(Data extract Opens)

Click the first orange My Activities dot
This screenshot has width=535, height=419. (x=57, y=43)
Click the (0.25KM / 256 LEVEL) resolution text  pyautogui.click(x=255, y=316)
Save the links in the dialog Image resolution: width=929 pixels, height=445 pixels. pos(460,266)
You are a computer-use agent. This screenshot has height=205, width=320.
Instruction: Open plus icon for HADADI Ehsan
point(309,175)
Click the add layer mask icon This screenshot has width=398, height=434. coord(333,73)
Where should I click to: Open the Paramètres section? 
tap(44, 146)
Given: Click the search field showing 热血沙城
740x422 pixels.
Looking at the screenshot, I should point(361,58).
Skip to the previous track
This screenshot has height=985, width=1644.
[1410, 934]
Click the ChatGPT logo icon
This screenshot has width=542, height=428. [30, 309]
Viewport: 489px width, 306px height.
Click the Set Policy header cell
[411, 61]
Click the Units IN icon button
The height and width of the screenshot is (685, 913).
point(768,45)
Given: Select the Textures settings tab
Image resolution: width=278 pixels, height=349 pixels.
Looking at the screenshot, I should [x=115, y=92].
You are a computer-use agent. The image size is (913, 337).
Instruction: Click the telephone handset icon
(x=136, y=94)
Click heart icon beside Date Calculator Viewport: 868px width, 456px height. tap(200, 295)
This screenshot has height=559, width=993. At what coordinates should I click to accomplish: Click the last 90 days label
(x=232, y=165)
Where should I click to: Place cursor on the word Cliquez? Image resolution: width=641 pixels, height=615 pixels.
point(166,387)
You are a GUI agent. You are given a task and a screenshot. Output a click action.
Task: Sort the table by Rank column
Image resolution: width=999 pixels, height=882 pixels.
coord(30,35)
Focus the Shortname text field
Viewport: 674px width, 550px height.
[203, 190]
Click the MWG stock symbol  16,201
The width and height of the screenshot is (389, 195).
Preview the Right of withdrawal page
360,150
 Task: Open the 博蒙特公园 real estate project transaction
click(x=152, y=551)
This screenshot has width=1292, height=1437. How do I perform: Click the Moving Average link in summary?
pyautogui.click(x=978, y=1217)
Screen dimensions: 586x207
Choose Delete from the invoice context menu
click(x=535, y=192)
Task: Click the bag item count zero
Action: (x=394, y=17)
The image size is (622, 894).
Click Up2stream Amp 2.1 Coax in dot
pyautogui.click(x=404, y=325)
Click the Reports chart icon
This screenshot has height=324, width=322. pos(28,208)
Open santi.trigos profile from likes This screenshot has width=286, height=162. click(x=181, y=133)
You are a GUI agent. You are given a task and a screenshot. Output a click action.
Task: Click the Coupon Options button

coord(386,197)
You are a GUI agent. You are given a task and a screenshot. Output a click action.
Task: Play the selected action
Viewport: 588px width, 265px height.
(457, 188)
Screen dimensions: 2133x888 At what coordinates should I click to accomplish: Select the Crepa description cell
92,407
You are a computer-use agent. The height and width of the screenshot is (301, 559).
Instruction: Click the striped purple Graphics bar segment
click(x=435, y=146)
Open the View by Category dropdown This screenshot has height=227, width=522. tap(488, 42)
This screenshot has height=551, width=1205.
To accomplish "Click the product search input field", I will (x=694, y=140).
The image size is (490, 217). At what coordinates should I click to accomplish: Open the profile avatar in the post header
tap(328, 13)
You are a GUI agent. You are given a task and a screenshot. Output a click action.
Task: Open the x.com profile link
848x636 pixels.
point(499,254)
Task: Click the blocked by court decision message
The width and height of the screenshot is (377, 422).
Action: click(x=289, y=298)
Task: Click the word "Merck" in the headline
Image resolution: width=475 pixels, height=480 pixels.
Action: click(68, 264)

(Data extract Closes)

Output the records in full. Match them exactly.

Click the first orange My Activities dot
This screenshot has width=535, height=419. (x=57, y=43)
Click the (0.25KM / 256 LEVEL) resolution text  pyautogui.click(x=255, y=316)
Save the links in the dialog Image resolution: width=929 pixels, height=445 pixels. pos(460,266)
You are a computer-use agent. This screenshot has height=205, width=320.
Instruction: Open plus icon for HADADI Ehsan
point(309,175)
Click the add layer mask icon This screenshot has width=398, height=434. coord(333,73)
Where should I click to: Open the Paramètres section? 
tap(44, 146)
Given: Click the search field showing 热血沙城
740x422 pixels.
Looking at the screenshot, I should point(361,58).
Skip to the previous track
This screenshot has height=985, width=1644.
[1410, 934]
Click the ChatGPT logo icon
This screenshot has width=542, height=428. [30, 309]
Viewport: 489px width, 306px height.
Click the Set Policy header cell
[411, 61]
Click the Units IN icon button
The height and width of the screenshot is (685, 913).
point(768,45)
Given: Select the Textures settings tab
Image resolution: width=278 pixels, height=349 pixels.
Looking at the screenshot, I should [x=115, y=92].
You are a computer-use agent. The image size is (913, 337).
Instruction: Click the telephone handset icon
(x=136, y=94)
Click heart icon beside Date Calculator Viewport: 868px width, 456px height. tap(200, 295)
This screenshot has height=559, width=993. At what coordinates should I click to accomplish: Click the last 90 days label
(x=232, y=165)
Where should I click to: Place cursor on the word Cliquez? Image resolution: width=641 pixels, height=615 pixels.
point(166,387)
You are a GUI agent. You are given a task and a screenshot. Output a click action.
Task: Sort the table by Rank column
Image resolution: width=999 pixels, height=882 pixels.
coord(30,35)
Focus the Shortname text field
Viewport: 674px width, 550px height.
[203, 190]
Click the MWG stock symbol  16,201
The width and height of the screenshot is (389, 195).
Preview the Right of withdrawal page
360,150
 Task: Open the 博蒙特公园 real estate project transaction
click(x=152, y=551)
This screenshot has width=1292, height=1437. How do I perform: Click the Moving Average link in summary?
pyautogui.click(x=978, y=1217)
Screen dimensions: 586x207
Choose Delete from the invoice context menu
click(x=535, y=192)
Task: Click the bag item count zero
Action: (x=394, y=17)
The image size is (622, 894).
Click Up2stream Amp 2.1 Coax in dot
pyautogui.click(x=404, y=325)
Click the Reports chart icon
This screenshot has height=324, width=322. pos(28,208)
Open santi.trigos profile from likes This screenshot has width=286, height=162. click(x=181, y=133)
You are a GUI agent. You are given a task and a screenshot. Output a click action.
Task: Click the Coupon Options button

coord(386,197)
You are a GUI agent. You are given a task and a screenshot. Output a click action.
Task: Play the selected action
Viewport: 588px width, 265px height.
(457, 188)
Screen dimensions: 2133x888 At what coordinates should I click to accomplish: Select the Crepa description cell
92,407
You are a computer-use agent. The height and width of the screenshot is (301, 559).
Instruction: Click the striped purple Graphics bar segment
click(x=435, y=146)
Open the View by Category dropdown This screenshot has height=227, width=522. tap(488, 42)
This screenshot has height=551, width=1205.
To accomplish "Click the product search input field", I will (x=694, y=140).
The image size is (490, 217). At what coordinates should I click to accomplish: Open the profile avatar in the post header
tap(328, 13)
You are a GUI agent. You are given a task and a screenshot. Output a click action.
Task: Open the x.com profile link
848x636 pixels.
point(499,254)
Task: Click the blocked by court decision message
The width and height of the screenshot is (377, 422).
Action: click(x=289, y=298)
Task: Click the word "Merck" in the headline
Image resolution: width=475 pixels, height=480 pixels.
Action: click(68, 264)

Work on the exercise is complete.